WHAT CAUSES A RELAPSE OF SYMPTOMS (PSYCHOSIS)?

  • Person can receive treatment and supports.

  • But relapse occurs or is triggered by great stresses. Major life     events, daily hassles, emotional over-involvement by others, alcohol and drug use.
  • Part of treatment is managing stress, not just medication alone. If life stressors are low and the vulnerability is low the person is more likely to stay well with less relapse.

WHAT IS THE TREATMENT (OR RESPONSE) TO SCHIZOPHRENIA?
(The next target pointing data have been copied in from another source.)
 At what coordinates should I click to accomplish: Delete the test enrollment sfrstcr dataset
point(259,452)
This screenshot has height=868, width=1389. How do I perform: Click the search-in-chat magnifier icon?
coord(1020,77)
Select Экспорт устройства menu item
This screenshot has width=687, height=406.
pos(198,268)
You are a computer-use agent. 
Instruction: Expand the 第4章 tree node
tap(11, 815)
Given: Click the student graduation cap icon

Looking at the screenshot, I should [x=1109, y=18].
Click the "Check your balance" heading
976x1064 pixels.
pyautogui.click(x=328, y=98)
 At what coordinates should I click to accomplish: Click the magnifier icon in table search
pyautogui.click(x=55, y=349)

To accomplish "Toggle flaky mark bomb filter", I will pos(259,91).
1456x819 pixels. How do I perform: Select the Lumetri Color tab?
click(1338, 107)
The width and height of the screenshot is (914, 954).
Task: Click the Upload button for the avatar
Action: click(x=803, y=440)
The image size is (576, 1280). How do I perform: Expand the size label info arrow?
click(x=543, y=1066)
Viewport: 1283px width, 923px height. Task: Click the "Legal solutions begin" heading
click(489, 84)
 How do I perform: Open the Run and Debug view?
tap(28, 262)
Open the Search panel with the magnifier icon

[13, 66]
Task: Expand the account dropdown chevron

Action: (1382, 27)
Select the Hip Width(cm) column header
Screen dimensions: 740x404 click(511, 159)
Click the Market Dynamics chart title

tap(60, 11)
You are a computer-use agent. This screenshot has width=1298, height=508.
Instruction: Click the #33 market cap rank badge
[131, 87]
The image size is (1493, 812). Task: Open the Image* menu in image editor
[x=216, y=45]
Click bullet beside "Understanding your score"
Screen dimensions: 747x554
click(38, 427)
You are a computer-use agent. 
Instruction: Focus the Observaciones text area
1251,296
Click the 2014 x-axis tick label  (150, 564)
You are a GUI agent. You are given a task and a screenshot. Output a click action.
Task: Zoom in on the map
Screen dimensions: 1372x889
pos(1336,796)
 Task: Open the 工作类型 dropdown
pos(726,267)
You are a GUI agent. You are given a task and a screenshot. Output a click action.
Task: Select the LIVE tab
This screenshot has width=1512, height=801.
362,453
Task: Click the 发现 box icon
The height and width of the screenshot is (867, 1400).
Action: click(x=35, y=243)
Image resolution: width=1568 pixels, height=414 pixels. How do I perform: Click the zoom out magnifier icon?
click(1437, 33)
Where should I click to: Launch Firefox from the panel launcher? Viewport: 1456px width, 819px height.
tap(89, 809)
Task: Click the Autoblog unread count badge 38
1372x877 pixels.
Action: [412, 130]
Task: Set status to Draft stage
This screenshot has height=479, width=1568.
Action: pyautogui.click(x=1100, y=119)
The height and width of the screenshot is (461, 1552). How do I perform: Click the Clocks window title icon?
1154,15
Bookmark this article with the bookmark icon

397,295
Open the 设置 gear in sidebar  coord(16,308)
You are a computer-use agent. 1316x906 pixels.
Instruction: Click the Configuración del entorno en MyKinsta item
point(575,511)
  • A holistic one: bio-psycho-social-spiritual-recovery-empowerment perspective.
  • Medication is one aspect. The use of antipsy-chotic medication to correct the chemical imbalance.
  •  Psychosocial Rehabilitation: Education about the illness, how to manage it, and improving skills for coping with stress, problem solving, vocational training, etc.
  • A healthy spirituality, non-toxic and non-shame based.
  • A philosophy of recovery. Restored hope and meaning and purpose and new identity. It is recovering from mental illness and the mental      health system and society’s stigma.
  • Empowerment: making choices, taking back control.
  • Family education is very important in relapse prevention to create a supportive home environ-ment that is les stressful and emotionally involved.
  • Relapse rates:
    • Occurs 60 to 80 % within 2 years without medication.
    • But with medication relapse occurs 15 to 40%.
    • BUT with medication, psychosocial interventions and family education, relapse drops to 20% or less.
  • It is a myth that people with schizophrenia never recover. With “best practices” up to 90% will recover (live a meaningful quality of life, even if there are relapses).

WHAT ABOUT VIOLENCE?

  • It is a myth that people with schizophrenia are violent.
  • People with schizophrenia are far more times to be victims of   violence than to commit violence.
  • Health Canada Study: For the small sub-population of those who are violent, the precursors are three things: not taking medication when they need to due to a hard form of schizophrenia, using alcohol and drugs, and having a volatile personality. (“Schizophrenic pushes woman in front of subway train” should have read “Cocaine addict pushes woman in front of subway train.”)

WHY WOULD A PERSON DENY THEY HAVE SCHIZOPHRENIA?

  • The worst of mental illness.
  • The great stigma society holds about the illness.
  • Denial is a normal part of the process of grief and loss: This can’t be happening to me.
  • Lack of insight as a result of a hard form of schizophrenia.

WHY WOULD A PERSON NOT TAKE MEDICATION OR STOP TAKE MEDICATION?

  • Part of the denial process. To take medication is to accept that you have the illness.
  • Hopefulness. Meds work, then person stops, thinking that they can control it.
  • Serious side effects from medications (list).

 - Movement disorders, weight gain, sexual dysfunction, drowsiness, loss or increase of appetite, dry mouth, difficulty in sleeping, lactation, amenorrhea, blunted emotions,  

  • Poor management of medications by doctor.
  • Medications don’t work.
  • Are better and are weaned off them with doctor’s guidance.

CONCLUSION:

  • How should you view a person with schizophrenia?
  • The Pat Deegan Flower Illustration.  Where do you put the schizophrenia? (Try to get a person to say, “in the centre.” Then correct.)

-Family, friends, work, education, sexuality, politics, spirituality, hopes & dreams, values & beliefs, philosophy of life, other illnesses……schizophrenia.

  • “ASK NOT WHAT ILLNESS A PERSON HAS, RATHER, ASK WHAT PERSON THE ILLNESS HAS.”
  • See a person with hopes and dreams such as you. Don’t see the person through the myths and misunderstandings and stigma.
  • “Our responsibility is never to lose sight of the fundamental sanctity, dignity, and sovereignty of another human being no matter what their diagnosis may be, no matter how ‘regressed’ or ‘poor’ their prognosis may be, and no matter what their disability may be.”

        –Pat Deegan, a psychologist recovering from schizophrenia.